# Activity:
Exclude every picture. Output verbatim the lines from the one containing "You are a GUI" to the end of the data.

(Collected data entries)

********************

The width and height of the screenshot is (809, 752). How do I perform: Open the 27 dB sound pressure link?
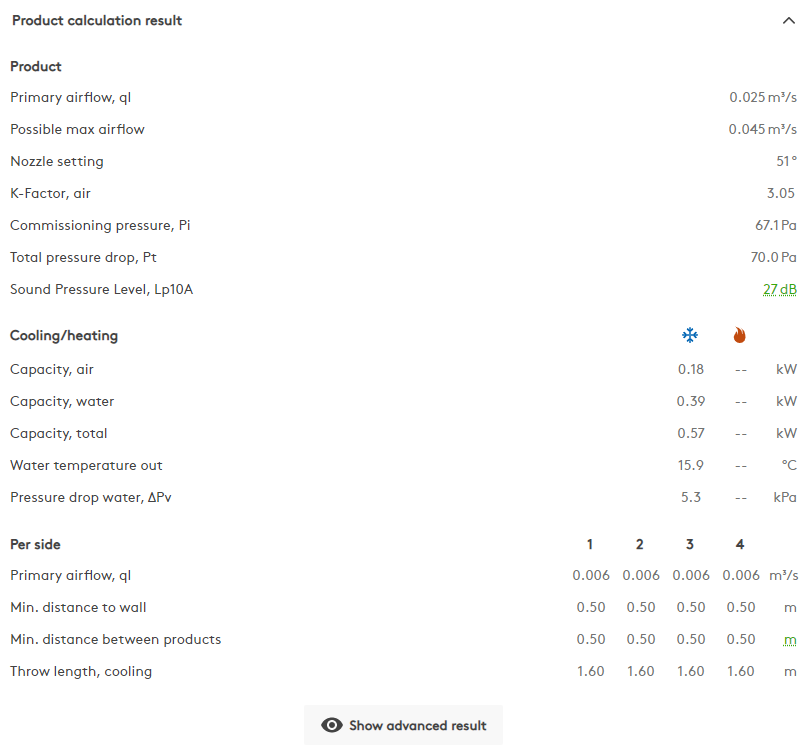781,288
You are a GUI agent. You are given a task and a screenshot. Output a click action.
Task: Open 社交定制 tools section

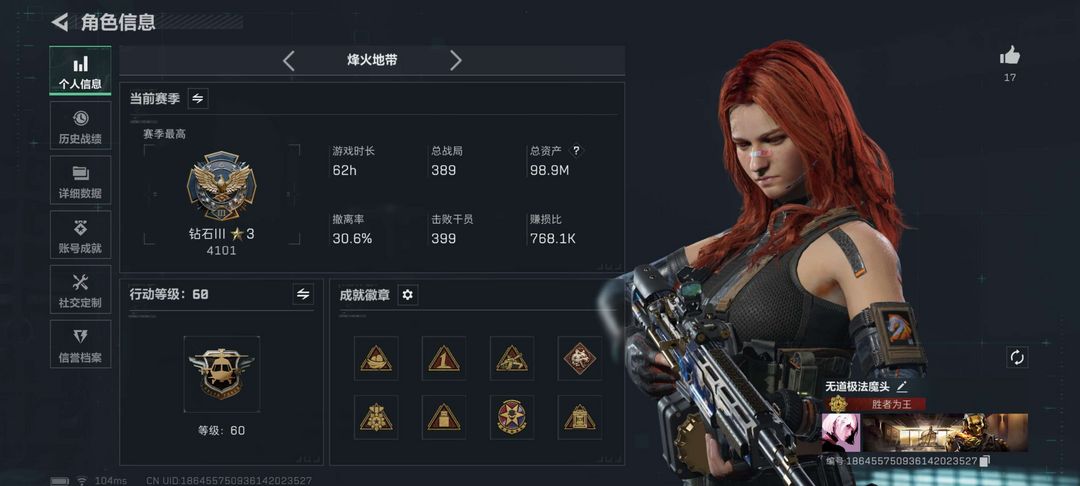[x=81, y=290]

********************

# Answer for this exercise:
You are a GUI agent. You are given a task and a screenshot. Output a click action.
Task: Open 社交定制 tools section

[x=81, y=290]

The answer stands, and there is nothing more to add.